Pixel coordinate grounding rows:
※ ※ ※

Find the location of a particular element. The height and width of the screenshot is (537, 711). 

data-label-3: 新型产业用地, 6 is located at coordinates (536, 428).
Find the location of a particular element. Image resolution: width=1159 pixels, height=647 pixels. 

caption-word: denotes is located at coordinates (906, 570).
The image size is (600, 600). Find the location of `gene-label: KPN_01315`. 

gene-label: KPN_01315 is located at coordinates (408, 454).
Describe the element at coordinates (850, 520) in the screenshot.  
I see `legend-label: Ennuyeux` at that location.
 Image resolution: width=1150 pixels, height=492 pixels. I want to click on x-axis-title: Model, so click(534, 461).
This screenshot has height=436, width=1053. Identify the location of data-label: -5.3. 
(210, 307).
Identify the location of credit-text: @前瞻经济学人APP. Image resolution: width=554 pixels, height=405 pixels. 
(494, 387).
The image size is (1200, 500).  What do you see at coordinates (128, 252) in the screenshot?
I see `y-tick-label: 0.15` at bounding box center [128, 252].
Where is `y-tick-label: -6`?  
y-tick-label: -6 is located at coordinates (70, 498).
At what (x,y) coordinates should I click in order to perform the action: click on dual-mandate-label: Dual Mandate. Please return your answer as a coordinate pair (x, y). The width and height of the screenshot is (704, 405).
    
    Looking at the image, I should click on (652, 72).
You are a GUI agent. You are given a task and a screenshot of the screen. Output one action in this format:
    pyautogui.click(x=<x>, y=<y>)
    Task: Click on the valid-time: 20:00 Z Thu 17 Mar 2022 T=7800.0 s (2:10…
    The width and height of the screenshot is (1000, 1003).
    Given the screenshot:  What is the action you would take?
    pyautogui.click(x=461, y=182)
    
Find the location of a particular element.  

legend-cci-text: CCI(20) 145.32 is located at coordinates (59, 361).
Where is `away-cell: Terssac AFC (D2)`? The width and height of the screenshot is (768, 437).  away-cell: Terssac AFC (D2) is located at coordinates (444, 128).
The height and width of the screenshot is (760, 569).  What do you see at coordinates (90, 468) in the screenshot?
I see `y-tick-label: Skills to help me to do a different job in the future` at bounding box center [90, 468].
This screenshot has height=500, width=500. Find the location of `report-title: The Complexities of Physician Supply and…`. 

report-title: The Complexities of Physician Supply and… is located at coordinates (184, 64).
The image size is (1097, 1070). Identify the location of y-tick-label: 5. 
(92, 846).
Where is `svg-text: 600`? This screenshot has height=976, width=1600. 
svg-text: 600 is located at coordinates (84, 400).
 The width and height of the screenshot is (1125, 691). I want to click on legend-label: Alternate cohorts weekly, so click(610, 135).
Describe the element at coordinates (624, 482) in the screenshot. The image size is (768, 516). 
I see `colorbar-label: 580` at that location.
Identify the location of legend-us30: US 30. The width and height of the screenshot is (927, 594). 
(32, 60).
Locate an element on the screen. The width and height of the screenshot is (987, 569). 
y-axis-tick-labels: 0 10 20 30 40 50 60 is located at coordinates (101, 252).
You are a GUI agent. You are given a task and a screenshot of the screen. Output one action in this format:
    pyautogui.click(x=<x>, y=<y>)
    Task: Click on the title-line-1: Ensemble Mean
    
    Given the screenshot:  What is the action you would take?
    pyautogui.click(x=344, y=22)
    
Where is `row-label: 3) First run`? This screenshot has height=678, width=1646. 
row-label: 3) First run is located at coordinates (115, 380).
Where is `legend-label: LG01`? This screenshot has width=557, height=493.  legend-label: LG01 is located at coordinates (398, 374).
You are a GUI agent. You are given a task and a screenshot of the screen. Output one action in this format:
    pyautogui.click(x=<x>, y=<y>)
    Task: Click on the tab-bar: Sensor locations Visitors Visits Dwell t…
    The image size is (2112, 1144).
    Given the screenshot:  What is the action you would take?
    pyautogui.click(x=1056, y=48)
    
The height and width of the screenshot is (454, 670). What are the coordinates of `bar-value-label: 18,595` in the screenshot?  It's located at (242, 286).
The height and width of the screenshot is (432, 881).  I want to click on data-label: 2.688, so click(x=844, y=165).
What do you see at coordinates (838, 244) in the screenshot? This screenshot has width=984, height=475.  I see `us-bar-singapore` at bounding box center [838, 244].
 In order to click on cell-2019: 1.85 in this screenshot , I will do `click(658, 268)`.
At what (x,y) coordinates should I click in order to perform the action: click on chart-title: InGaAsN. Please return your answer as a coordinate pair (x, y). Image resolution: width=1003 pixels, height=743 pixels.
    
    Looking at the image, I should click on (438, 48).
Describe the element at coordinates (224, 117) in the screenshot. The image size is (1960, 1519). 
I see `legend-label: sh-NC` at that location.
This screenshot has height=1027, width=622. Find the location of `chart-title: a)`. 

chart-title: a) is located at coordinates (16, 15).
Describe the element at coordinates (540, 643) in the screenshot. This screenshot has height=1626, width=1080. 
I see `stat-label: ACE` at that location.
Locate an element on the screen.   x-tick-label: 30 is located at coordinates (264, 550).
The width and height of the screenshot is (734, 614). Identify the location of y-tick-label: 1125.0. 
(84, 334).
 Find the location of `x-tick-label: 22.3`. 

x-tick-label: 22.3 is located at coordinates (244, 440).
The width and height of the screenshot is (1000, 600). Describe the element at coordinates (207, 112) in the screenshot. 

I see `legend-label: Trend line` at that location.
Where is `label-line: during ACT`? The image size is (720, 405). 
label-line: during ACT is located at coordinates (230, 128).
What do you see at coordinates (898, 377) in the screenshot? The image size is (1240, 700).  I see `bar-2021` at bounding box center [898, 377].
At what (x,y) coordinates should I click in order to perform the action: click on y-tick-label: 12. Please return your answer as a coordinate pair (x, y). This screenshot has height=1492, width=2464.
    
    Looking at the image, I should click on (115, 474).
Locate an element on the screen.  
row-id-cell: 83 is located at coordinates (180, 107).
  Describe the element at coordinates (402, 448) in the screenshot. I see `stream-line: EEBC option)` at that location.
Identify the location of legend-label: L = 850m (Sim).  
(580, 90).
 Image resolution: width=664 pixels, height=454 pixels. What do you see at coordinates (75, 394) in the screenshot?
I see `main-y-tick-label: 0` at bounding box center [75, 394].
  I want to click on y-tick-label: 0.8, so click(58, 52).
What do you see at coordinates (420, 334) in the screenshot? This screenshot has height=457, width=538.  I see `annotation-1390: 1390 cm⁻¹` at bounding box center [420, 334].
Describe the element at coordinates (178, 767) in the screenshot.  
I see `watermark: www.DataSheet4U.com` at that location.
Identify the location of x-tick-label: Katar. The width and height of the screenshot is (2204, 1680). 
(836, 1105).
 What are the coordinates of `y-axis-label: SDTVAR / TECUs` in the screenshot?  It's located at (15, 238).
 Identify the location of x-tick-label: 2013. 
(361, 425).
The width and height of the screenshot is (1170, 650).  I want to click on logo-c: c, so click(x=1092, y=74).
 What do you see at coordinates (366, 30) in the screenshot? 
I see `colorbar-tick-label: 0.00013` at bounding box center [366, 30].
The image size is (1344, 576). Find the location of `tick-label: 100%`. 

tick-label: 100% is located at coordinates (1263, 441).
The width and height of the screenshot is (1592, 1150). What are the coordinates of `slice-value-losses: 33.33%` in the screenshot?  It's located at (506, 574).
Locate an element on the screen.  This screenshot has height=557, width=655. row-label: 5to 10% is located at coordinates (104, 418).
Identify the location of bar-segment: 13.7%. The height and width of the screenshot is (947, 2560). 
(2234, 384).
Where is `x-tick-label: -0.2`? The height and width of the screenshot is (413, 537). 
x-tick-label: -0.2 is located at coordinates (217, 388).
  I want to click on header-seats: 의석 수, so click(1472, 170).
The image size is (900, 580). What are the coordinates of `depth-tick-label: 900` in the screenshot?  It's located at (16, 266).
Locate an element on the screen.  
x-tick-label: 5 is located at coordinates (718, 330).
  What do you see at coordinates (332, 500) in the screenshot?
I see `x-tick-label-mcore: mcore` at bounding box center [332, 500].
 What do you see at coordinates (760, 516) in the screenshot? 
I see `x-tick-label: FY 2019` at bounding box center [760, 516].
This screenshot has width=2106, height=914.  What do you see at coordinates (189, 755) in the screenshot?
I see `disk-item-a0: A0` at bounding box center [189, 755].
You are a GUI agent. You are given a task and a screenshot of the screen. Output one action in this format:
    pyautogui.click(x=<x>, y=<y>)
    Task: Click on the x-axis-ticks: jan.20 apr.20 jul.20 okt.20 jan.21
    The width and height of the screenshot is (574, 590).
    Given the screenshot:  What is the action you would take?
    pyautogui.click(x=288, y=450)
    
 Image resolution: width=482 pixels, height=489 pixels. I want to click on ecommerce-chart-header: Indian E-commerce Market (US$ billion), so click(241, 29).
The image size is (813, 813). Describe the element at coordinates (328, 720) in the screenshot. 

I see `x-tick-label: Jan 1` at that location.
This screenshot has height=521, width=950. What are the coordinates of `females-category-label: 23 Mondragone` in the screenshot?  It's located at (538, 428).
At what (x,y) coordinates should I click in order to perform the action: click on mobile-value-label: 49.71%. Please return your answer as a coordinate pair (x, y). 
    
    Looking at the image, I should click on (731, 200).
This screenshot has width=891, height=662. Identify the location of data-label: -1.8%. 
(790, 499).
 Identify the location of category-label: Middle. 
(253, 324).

※ ※ ※

**ACTIVITY:** Rewrite the part that opens with the line containing "The image size is (1344, 576)." and closes with the line containing "The width and height of the screenshot is (1592, 1150).", replacing "screenshot" with "screen capture" and leaving everything else unchanged.

**RESPONSE AREA:**
The image size is (1344, 576). Find the location of `tick-label: 100%`. 

tick-label: 100% is located at coordinates (1263, 441).
The width and height of the screen capture is (1592, 1150). What are the coordinates of `slice-value-losses: 33.33%` in the screen capture?  It's located at (506, 574).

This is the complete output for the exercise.